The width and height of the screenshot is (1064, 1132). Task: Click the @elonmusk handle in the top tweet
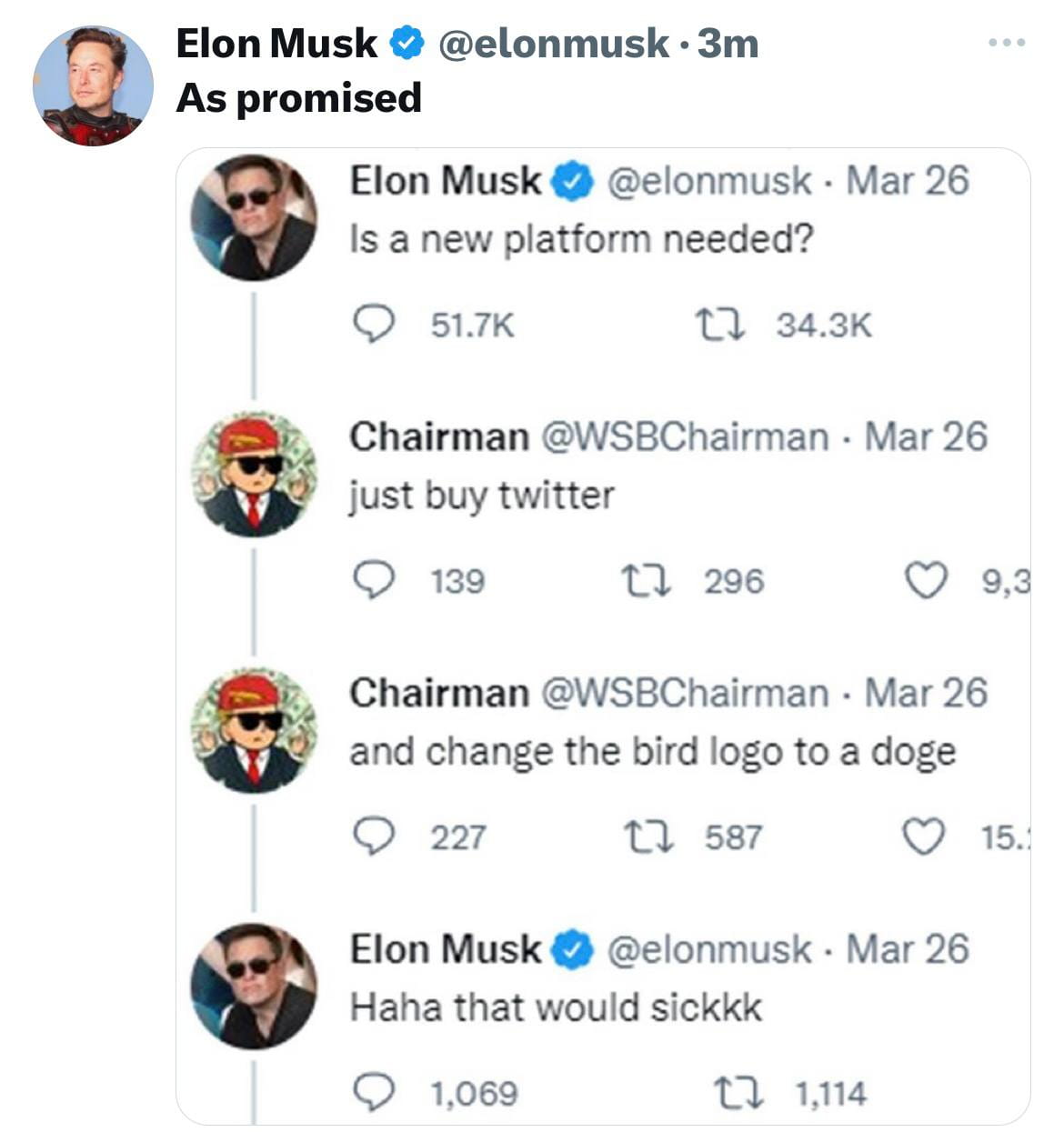[x=553, y=43]
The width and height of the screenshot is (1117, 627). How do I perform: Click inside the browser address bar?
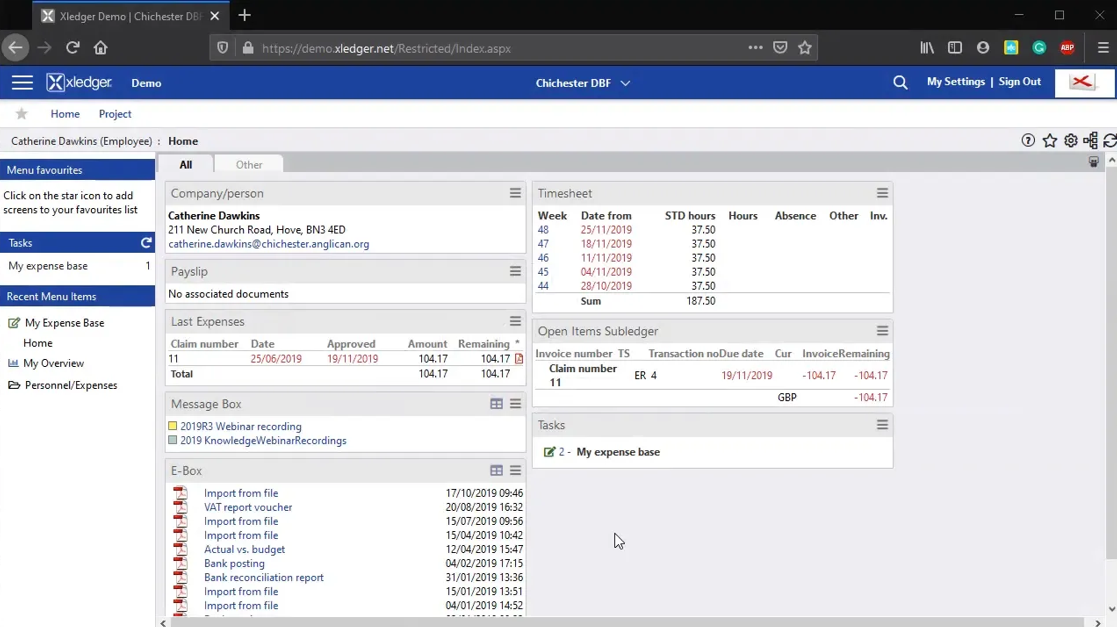(450, 47)
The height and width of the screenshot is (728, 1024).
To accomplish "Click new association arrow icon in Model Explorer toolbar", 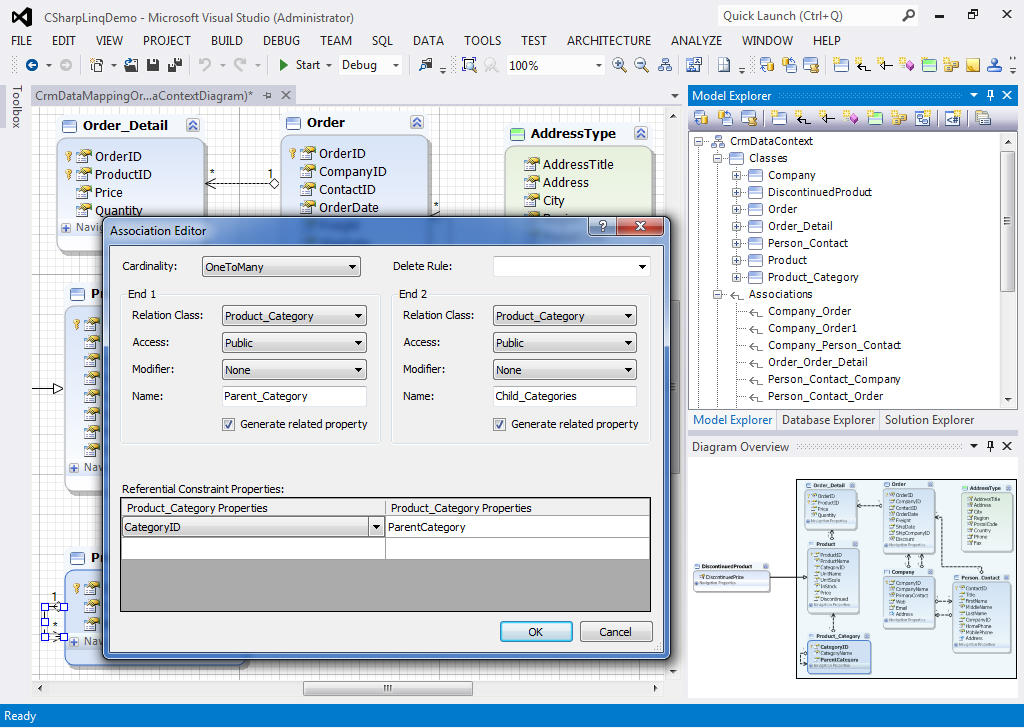I will click(804, 118).
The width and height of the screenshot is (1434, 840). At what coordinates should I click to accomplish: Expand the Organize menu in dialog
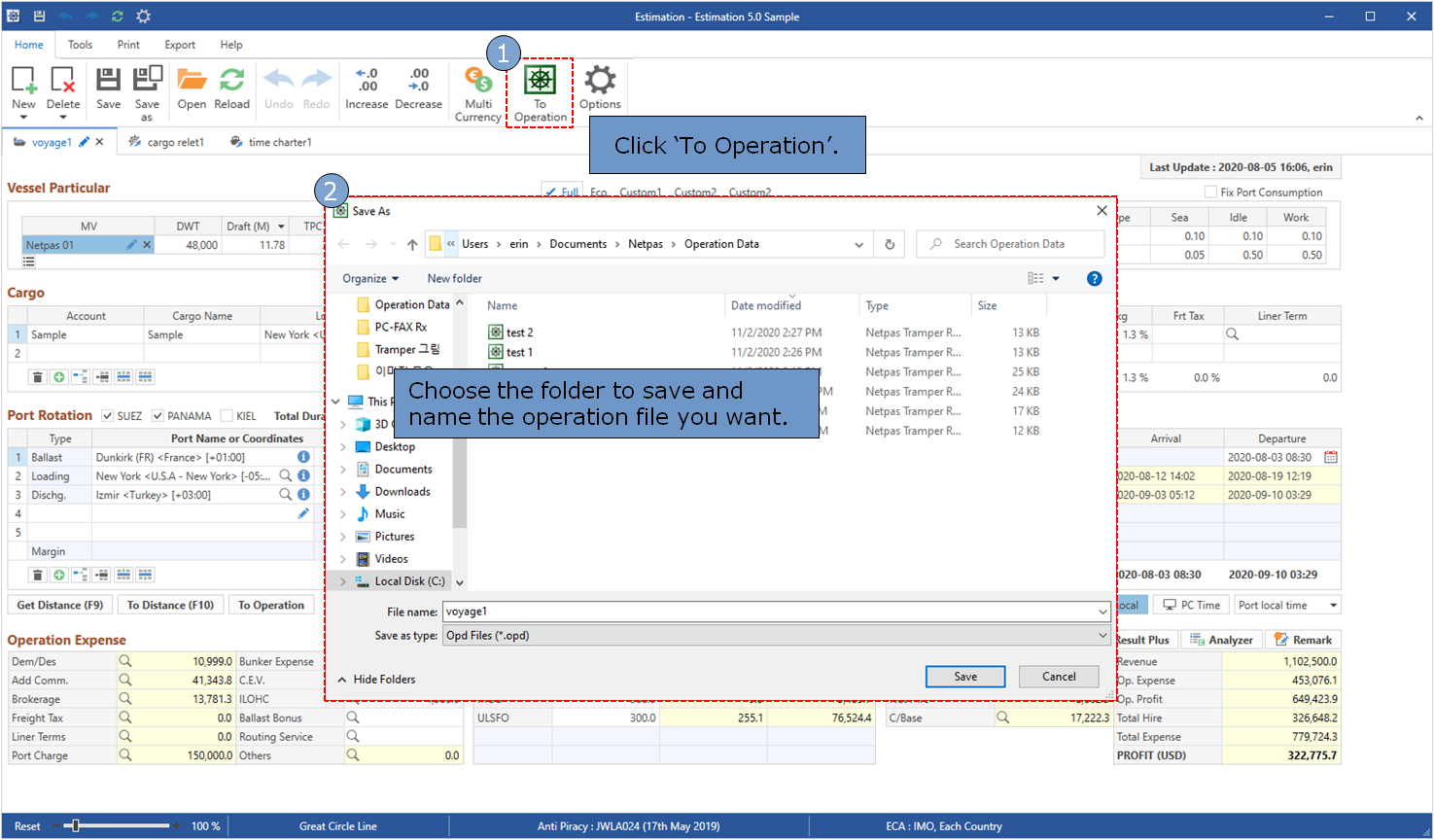(369, 279)
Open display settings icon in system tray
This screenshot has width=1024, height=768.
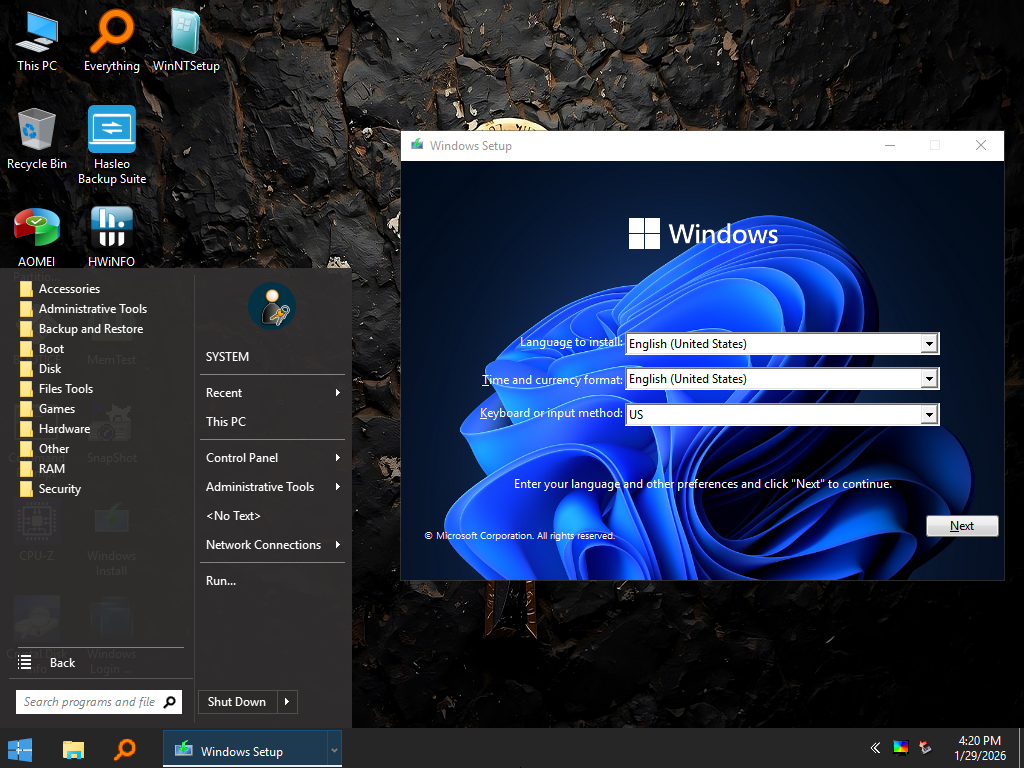(899, 747)
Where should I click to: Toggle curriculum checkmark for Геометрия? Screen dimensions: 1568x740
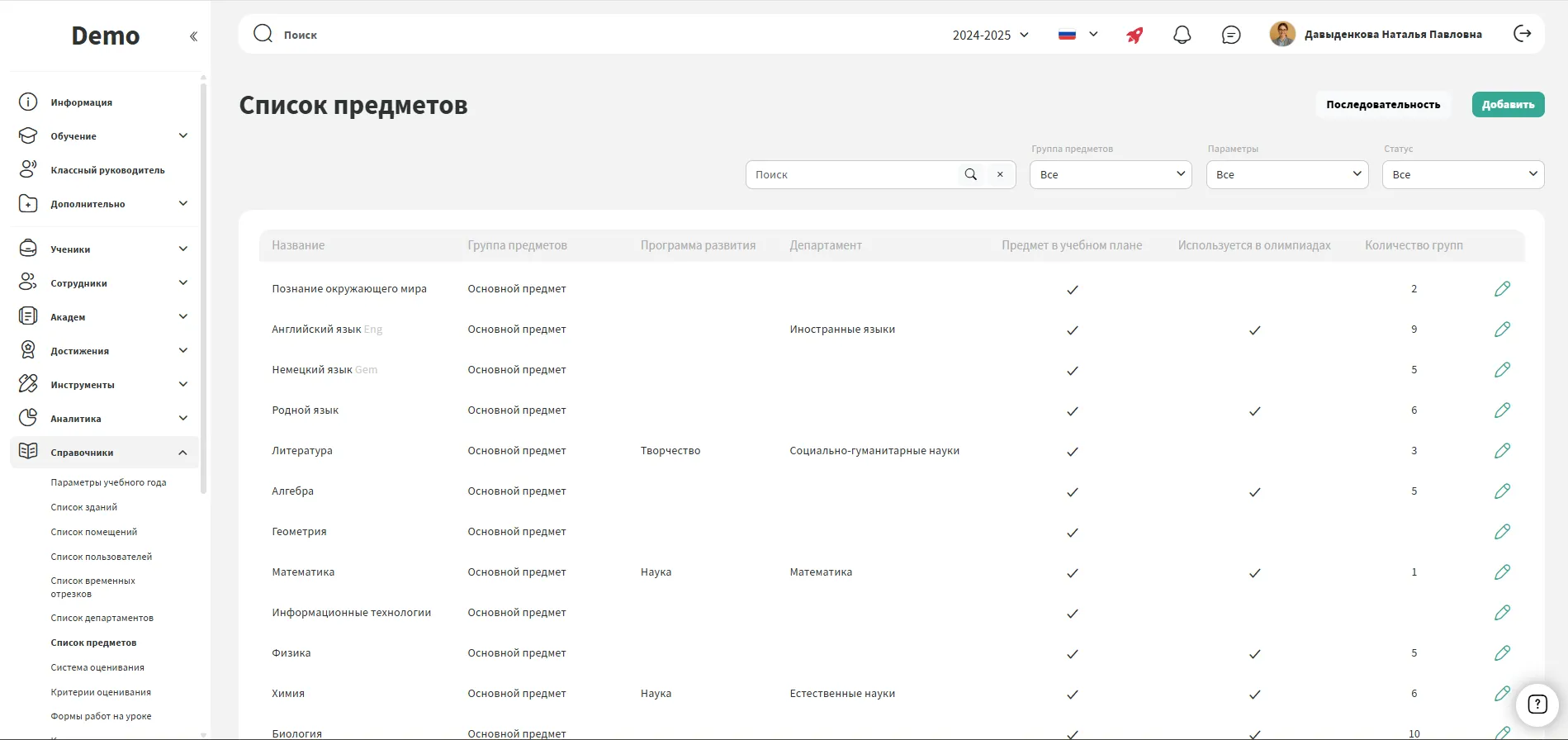click(1072, 533)
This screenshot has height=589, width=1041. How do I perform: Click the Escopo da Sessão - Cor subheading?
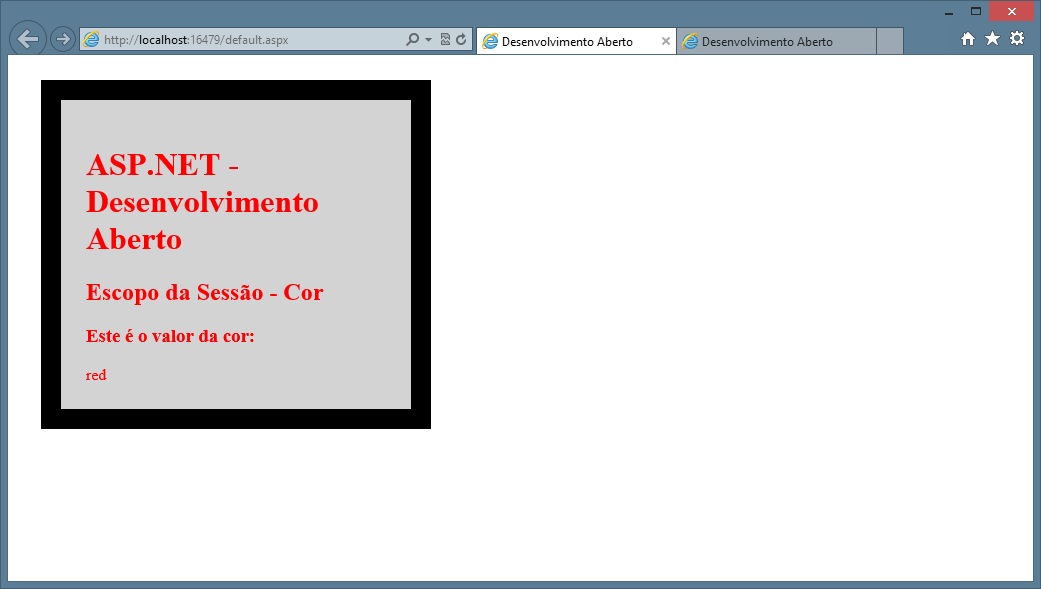pos(205,292)
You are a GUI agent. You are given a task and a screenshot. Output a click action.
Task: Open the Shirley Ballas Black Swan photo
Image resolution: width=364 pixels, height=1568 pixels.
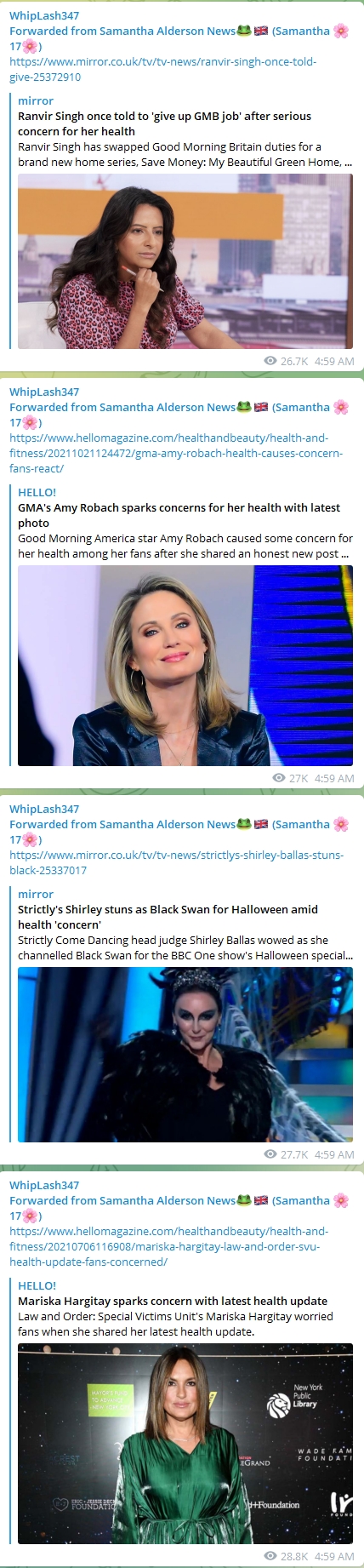185,1055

> **YOUR OBJECTIVE**
Please write out again the part of the items that opens with the line containing "The width and height of the screenshot is (1434, 840)." and closes with the last item, both ends included. Keep every request as it is, but scale each click coordinate in the answers by 1.8, rounding to whole numbers with halves going up, and leave the pictures out.

> **COMPLETE ANSWER**
The width and height of the screenshot is (1434, 840). At what coordinates should I click to accomplish: Expand the Organize menu in dialog
(664, 502)
Open display settings icon in system tray
This screenshot has width=1024, height=768.
(1618, 1345)
Where should I click to: Toggle curriculum checkmark for Геометрия? Screen dimensions: 1568x740
click(1930, 959)
This screenshot has height=589, width=1041. How do I perform: Click the Escopo da Sessão - Cor subheading?
pos(369,526)
You are a GUI agent. You are given a task and a screenshot. Output a click action.
Task: Open the Shirley Ballas Black Swan photo
Image resolution: width=364 pixels, height=1568 pixels.
333,1899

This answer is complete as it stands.